**Requests**.
A) Answer these questions about the passage on retrospective income tax amendments below, one per line:
(i) Who does not have to be told the "reason to believe" or "reason to suspect"?
(ii) From which two dates will the amendments take effect?
(iii) In his 2014 budget speech, what kind of retrospective change did Mr Jaitley say the Government would not ordinarily bring about?
B) Proceed with the passage on retrospective income tax amendments below, picking up after its final sentence.

The “reason to believe” or “reason to suspect” does not have to be disclosed to anyone, neither the target of the raids nor the appellate tribunal. Another change is that the income tax authority, based on “reason to believe”, can authorise another authority to “requisition from some other officer or authority to deliver books of account, documents or assets of the assessee to the income tax authority so authorised.”

The amendments will take effect “retrospectively” from when the laws concerned were enacted – April 1962 and October 1975 – which contradicts Finance Minister Arun Jaitley’s budget speech in 2014, just after the BJP-led government came to power.

“The sovereign right of the Government to undertake retrospective legislation is unquestionable. However, this power has to be exercised with extreme caution and judiciousness keeping in mind the impact of each such measure on the economy and the overall investment climate. This Government will not ordinarily bring about any change retrospectively which creates a fresh liability,” Mr Jaitley had said.

**Raw data**.
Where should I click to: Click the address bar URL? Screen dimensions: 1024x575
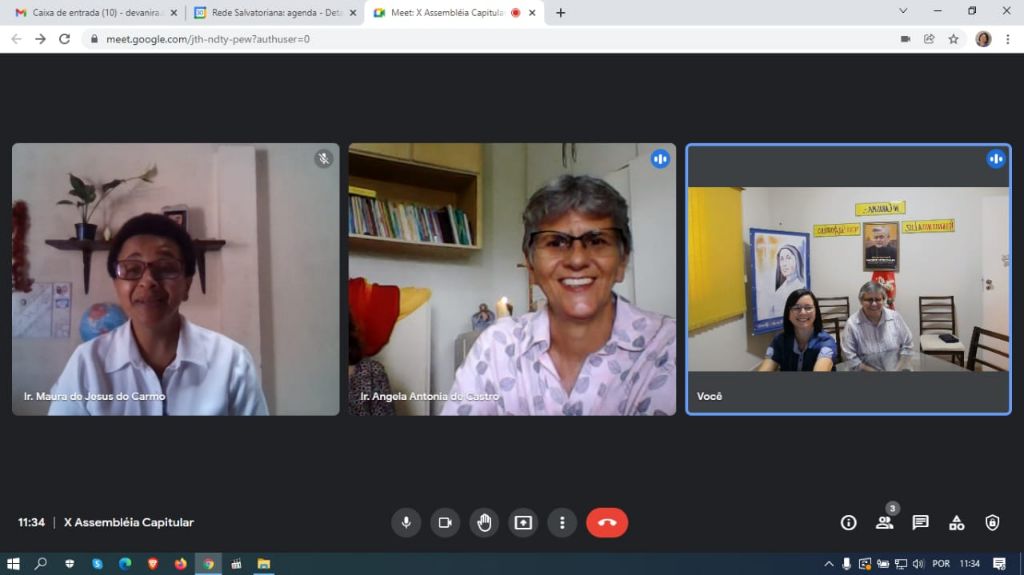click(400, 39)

* * *

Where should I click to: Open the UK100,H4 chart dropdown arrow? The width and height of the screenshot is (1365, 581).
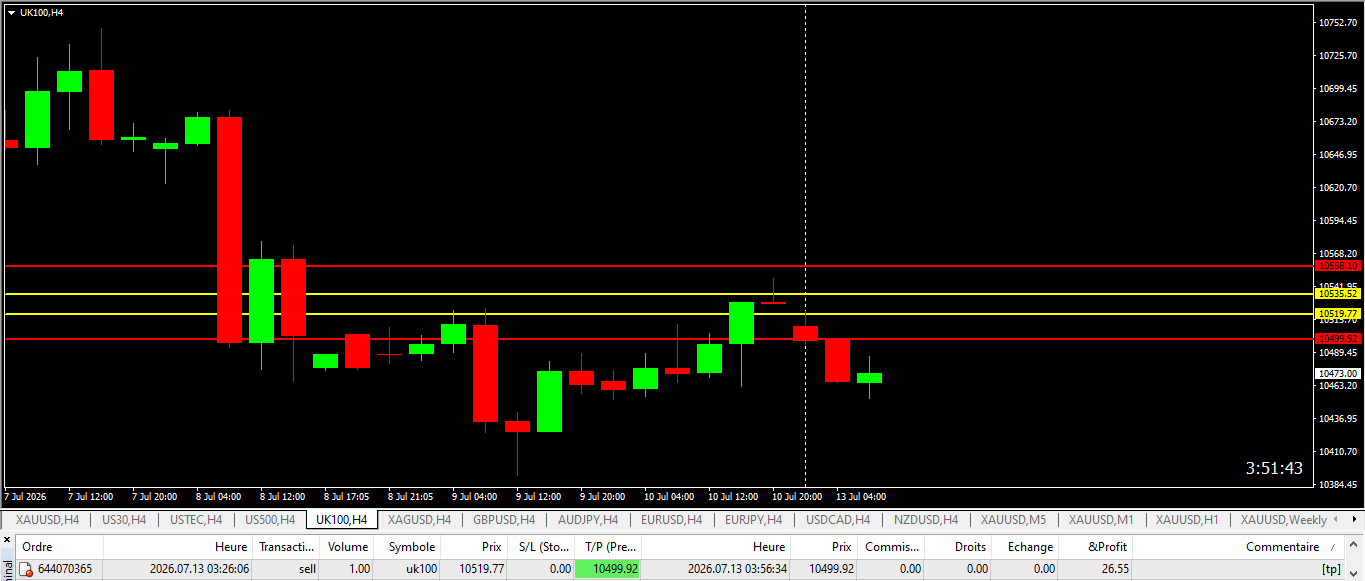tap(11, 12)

**Per-task outputs**.
A)
(i) Neither the target of the raids nor the appellate tribunal.
(ii) April 1962 and October 1975.
(iii) A change that creates a fresh liability.

B)
His words were seen as a direct reference to the previous Congress-led government’s move on the Vodafone tax case, when the retrospective tax amendment was put in place from 1962 to underscore the telecom company’s dues.

“At this juncture I would like to convey to this August House and also the investors community at large that we are committed to provide a stable and predictable taxation regime that would be investor friendly and spur growth,” the Finance Minister had said.